A new approach to preventing human-induced earthquakes
Applied in the field, a new model reduced quakes from oil and gas processes; could help manage seismic events from carbon sequestration.
When humans pump large volumes of fluid into the ground, they can set off potentially damaging earthquakes, depending on the underlying geology. This has been the case in certain oil- and gas-producing regions, where wastewater, often mixed with oil, is disposed of by injecting it back into the ground — a process that has triggered sizable seismic events in recent years.
Now MIT researchers, working with an interdisciplinary team of scientists from industry and academia, have developed a method to manage such human-induced seismicity, and have demonstrated that the technique successfully reduced the number of earthquakes occurring in an active oil field.
Ruben Juanes, professor of civil and environmental engineering and co-author of the new study, notes that “One could build similar models for geologic carbon sequestration. We show it’s at least possible to manage seismicity in an operational setting. And we offer a blueprint for how to do it.”

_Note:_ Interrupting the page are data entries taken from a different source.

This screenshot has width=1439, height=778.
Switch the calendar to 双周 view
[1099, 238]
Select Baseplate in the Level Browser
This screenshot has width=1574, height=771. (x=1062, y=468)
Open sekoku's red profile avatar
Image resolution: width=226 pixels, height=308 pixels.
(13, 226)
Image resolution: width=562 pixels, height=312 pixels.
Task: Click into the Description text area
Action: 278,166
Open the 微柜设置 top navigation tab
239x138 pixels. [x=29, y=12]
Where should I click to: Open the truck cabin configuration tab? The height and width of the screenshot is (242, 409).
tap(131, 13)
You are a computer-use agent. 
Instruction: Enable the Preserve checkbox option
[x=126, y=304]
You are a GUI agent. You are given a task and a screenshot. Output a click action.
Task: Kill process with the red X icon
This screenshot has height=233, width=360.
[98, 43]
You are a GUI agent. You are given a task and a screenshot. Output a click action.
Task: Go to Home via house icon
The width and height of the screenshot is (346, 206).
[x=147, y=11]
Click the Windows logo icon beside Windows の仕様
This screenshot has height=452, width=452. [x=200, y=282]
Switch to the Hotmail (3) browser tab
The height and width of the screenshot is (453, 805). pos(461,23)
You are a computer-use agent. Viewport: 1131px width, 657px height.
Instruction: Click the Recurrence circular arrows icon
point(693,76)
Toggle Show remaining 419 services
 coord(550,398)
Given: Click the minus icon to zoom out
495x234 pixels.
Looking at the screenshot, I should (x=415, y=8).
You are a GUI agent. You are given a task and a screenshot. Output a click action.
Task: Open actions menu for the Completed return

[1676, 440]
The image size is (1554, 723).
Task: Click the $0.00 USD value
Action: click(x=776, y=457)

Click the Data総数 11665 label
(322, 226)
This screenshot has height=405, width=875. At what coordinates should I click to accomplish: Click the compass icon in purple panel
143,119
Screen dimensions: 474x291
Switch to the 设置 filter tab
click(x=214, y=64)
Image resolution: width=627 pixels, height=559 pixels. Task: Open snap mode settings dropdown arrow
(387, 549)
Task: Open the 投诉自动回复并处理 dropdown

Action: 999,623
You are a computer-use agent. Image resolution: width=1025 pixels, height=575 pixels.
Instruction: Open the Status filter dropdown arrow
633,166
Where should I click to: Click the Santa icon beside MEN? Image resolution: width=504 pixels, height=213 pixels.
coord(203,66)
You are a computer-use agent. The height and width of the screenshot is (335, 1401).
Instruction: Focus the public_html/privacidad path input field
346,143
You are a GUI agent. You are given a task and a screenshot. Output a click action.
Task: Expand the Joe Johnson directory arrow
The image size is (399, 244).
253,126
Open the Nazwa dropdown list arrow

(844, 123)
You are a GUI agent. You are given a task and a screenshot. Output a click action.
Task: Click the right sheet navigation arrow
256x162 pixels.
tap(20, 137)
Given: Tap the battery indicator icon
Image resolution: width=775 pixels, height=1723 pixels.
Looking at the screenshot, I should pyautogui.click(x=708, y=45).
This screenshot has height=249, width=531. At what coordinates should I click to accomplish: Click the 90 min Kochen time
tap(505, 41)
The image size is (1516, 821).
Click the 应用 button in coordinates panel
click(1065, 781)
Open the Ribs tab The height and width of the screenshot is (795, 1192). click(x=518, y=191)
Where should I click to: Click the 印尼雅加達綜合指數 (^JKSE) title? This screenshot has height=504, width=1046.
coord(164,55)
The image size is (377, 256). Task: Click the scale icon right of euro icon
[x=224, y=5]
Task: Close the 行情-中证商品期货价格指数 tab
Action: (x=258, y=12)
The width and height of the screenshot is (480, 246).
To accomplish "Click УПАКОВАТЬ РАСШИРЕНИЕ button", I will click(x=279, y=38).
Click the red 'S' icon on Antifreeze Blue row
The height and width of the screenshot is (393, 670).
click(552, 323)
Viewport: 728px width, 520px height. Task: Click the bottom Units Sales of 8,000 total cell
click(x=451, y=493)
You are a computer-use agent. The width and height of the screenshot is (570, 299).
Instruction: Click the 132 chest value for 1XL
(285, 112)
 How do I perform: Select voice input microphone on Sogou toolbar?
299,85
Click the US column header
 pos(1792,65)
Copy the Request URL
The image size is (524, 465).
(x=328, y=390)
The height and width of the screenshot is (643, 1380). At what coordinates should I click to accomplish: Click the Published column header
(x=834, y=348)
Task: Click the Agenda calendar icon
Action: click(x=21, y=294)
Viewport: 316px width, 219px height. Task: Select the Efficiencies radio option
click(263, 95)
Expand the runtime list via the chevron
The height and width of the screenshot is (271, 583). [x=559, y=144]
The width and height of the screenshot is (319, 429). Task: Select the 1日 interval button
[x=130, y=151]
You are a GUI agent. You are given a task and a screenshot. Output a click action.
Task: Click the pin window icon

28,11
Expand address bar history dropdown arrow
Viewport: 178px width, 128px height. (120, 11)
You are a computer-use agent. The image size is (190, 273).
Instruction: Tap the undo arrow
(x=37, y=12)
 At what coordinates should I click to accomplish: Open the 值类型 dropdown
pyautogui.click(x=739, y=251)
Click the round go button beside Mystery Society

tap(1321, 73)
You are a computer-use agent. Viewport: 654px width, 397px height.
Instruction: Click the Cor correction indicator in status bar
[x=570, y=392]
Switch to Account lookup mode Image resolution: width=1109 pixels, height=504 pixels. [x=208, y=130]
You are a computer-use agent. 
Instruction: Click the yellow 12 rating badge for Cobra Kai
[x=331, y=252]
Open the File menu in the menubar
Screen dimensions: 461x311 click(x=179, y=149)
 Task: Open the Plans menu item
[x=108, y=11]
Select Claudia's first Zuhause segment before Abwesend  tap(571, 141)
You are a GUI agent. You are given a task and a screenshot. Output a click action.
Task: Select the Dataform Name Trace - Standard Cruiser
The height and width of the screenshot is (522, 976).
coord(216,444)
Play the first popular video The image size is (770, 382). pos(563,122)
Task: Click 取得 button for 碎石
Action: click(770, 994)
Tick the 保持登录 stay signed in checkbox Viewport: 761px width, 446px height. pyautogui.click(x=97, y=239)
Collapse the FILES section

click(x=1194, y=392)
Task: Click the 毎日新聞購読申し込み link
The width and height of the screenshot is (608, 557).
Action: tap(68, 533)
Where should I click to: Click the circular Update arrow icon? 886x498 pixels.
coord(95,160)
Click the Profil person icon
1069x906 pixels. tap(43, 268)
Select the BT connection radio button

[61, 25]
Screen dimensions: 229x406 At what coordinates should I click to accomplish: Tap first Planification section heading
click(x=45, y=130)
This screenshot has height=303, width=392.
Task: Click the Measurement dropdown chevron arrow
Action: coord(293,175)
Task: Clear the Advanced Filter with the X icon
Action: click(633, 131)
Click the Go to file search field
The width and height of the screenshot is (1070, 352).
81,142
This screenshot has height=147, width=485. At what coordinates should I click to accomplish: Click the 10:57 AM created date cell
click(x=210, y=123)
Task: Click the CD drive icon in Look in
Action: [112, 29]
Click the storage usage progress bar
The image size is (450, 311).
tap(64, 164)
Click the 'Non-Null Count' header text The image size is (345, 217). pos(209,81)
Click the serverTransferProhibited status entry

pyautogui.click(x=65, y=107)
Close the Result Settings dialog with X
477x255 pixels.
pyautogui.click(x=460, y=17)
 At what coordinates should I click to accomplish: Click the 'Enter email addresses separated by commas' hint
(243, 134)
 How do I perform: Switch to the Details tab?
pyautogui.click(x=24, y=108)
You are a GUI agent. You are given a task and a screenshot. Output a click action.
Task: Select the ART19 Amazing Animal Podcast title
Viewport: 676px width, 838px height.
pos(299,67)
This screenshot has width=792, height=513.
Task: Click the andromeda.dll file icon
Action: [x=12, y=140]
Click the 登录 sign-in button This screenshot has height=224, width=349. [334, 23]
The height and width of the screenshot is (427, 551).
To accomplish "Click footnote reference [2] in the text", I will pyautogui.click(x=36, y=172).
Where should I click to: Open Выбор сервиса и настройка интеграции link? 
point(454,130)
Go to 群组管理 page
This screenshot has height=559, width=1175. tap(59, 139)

Their results, appearing today in Nature, could help mitigate earthquakes caused by the oil and gas industry, not just from the injection of wastewater produced with oil, but also that produced from hydraulic fracturing, or “fracking.” The team’s approach could also help prevent quakes from other human activities, such as the filling of water reservoirs and aquifers, and the sequestration of carbon dioxide in deep geologic formations.